Thanks for your reply.


#4

because each title could be encoded differently.For example,one title may have a diffeerent bitrate than the other.A movie like LOTR(digital) would have would have a high encode rate to the colors,motion etc…whereas a B/W movie would be a very low priority due to it’s lack of color.Each frame in a movie is different.High color contrast,high encoding/Low color or contrast lower priority encoding.

This is because it is being encoded to another format.DIVX/MPEG 4 format is lower in quality than MPEG 2.

Audio stays the same.

The titles will have different bitrates and with what little difference imediate quality it would make,lining up the sliders to the same % compression will be fine.I’ve done more than a few of these.

this means that this is as far as the nero mpeg 2 encoder will go with that particular title.If you were looking to go lower then just do DIVX or MPEG 4.Doing that,to me,is a total waste of quality.

Yes.The title now has been compressed(bitrate lowered) 60.1% of the original file size.Will look like S*** in my opinion.

Audio has an effect only if it’s DTS.That file size is huge.Other audio is usually less than 2% so very little at all.Also depends on the movie length,Type of audio etc…

more than likely it’s cause nero is giving you the best settings for each title that will work for you(quality).

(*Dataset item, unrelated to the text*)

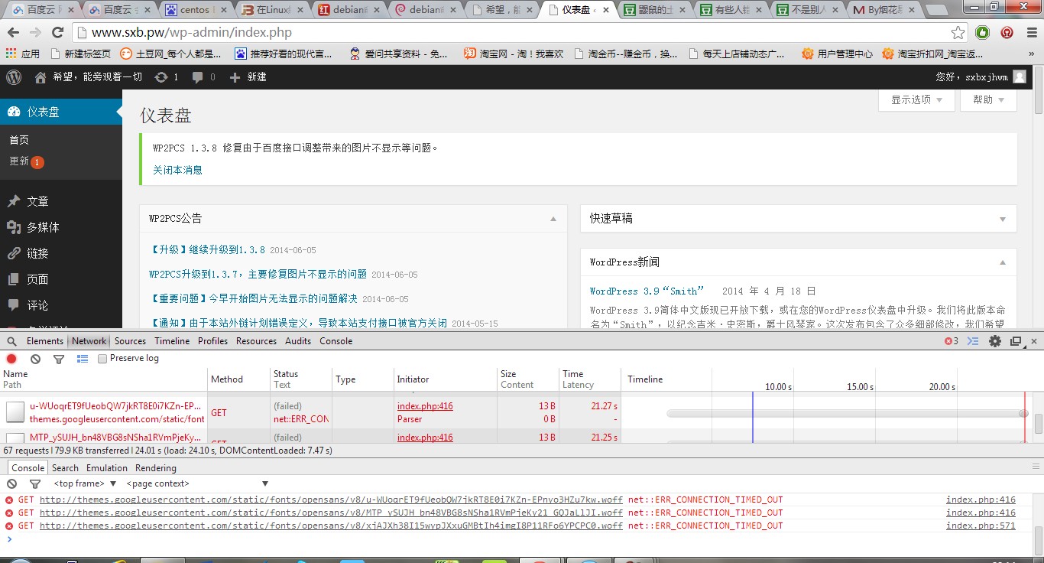
Task: Clear the network log with the clear icon
Action: click(35, 359)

Don’t take this wrong Zamboniguy but your thinking too much.I have 2 trains of thought when using recode 2.
1.If the special features aren’t important,then rip the title alone and anything above 68%(on the slider-32% compression) is always worked for me.Hell,I’ve done movies at 58% and have had no complaints.
2.When a title is over 2 hours 20 minutes,I usually use the deep analysis and high quality setting for this reason:In the past when I encoded titles with shrink or earlier versions of recode,these titles would sometimes pixelate when it was compressed to much.In the high quality mode with deep analysis,I’ve had no probs.Personally I think cause the encode is slow and methodical.
Remember,Quality is in the eye of the viewer,not everyone else.


#5

The compression cannot be 100% because the audio tracks are not compressed. You can search GOOGLE for more info about what can be removed in the video stream.